The same thing happened to me as well. I am so sorry you are going through this as it is hard to understand. I finally is able to accept that I will never understand so I stop trying to understand all these craziness. To me, my husband is dead. This person is just a stranger. This helped me a lot because my love is toward someone that is dead and I no longer love the person I am dealing with anymore.

The only thing you can do now is be good to yourself. Be selfish as you deserve it right now. Allow yourself to go through all the emotional ups and downs and you will know if you want to wait for the fog to lift or you will end the marriage.


----------



## EleGirl (Dec 3, 2011)

toomuchtimetothink said:


> I turn to friends as my support unit and personal counseling too.
> 
> I hear if this 180 thing but am really not too sure what it is. Anyone able to help me with that? I'm willing to do anything to better myself for me and of course the kids.
> 
> I don't know if I would say I would be settling for his seconds if he does want to come back bc I married him bc I thought we would be together forever. But I don't know if he ever will come back so I'm not planning on waiting around for him, just hopeful he does before it's too late.


I have a link to the 180 in my signature block below. It's the way you interact with your husband until he ends his affair and returns home. It's done to keep you emotionally safe from the hurt his affair is causing you.


----------



## FeministInPink (Sep 13, 2012)

TooMuchTime, sorry to hear your going through this. Coming here and posting was a good move - personally, TAM has helped me in so many ways. I never would have made it through the 15 months if not for TAM, or at least I would be doing as well as I am now.

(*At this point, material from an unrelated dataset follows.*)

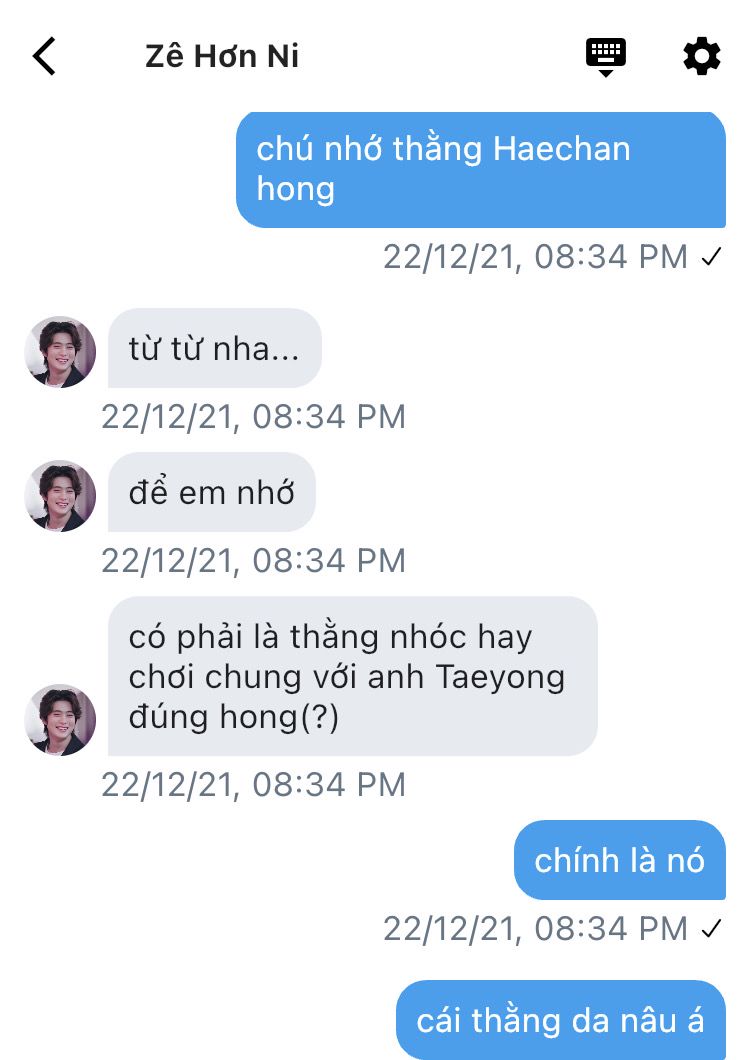Viewport: 750px width, 1060px height.
Task: Tap the timestamp under the Taeyong message
Action: (254, 785)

If you want more info on the 180, check out Synthetic's 10 Commandments:

http://talkaboutmarriage.com/reconciliation/90994-ask-her-move-back-week.html#post2725321

Some of his commandments are geared towards the menfolk, but us ladies can employ most of them as well.

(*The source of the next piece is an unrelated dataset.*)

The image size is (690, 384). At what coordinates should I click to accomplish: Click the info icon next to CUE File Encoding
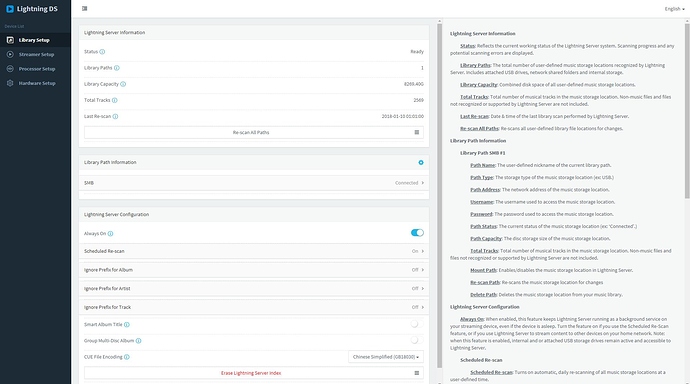127,357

The 180 is from Divorce Busting: A Step-by-Step Approach to Making Your Marriage Loving Again: Michele Weiner-Davis: 9780671797256: Amazon.com: Books. But you might not need the book - check out the link above first.


----------



## toomuchtimetothink (Oct 27, 2013)

FeministInPink said:


> TooMuchTime, sorry to hear your going through this. Coming here and posting was a good move - personally, TAM has helped me in so many ways. I never would have made it through the 15 months if not for TAM, or at least I would be doing as well as I am now.
> 
> If you want more info on the 180, check out Synthetic's 10 Commandments:
> 
> ...



Thank you!! 

I'm glad your doing well now. I look forward to reading those and doing what I can to get better. 

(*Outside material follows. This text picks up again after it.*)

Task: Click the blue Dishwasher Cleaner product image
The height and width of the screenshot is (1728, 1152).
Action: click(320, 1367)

Did your husband come back?? 15 months seems like such a long time as for me it's hasn't been 2  

I'm glad I came here 
_Posted via Mobile Device_


----------



## Aerith (May 17, 2013)

I am sorry you are going through this and glad you have your friends support.

You said your husband *is *your best friend. He *was* your best friend... 

As everyone said - do 180, keep communications to the minimum and keep yourself busy. Time with friends, fun activities with kids, a lot of exercises. 

And you should file for divorce - if there is any chance he would come back, that would be it...


----------



## toomuchtimetothink (Oct 27, 2013)

Thanks. I'm hoping to start exercising more to fill my time. I want to do the 180 I really do. It seems tough but the way it appears to me is if the spouse does not see the change you are hoping for then you yourself have made the change for yourself anyway. I guess it's geared to that. 

I will do my best to start tomorrow. I need to. 

Thank u everyone
_Posted via Mobile Device_


----------



## FeministInPink (Sep 13, 2012)

toomuchtimetothink said:


> Thank you!!
> 
> I'm glad your doing well now. I look forward to reading those and doing what I can to get better.
> 
> ...


Oh, no - he didn't come back. And I'm actually quite grateful for that now. The distance and the time allowed me to see just how messed up our relationship was, and just how - for lack of a better word - BROKEN he is, and that I deserve better than what he can give me. 

If he were to come back to me now, there's no way in he11 I would take him back. I'm much better off alone; there's no way I would ever again subject myself to his particular brand of emotional abuse. I'm worth more than that.


----------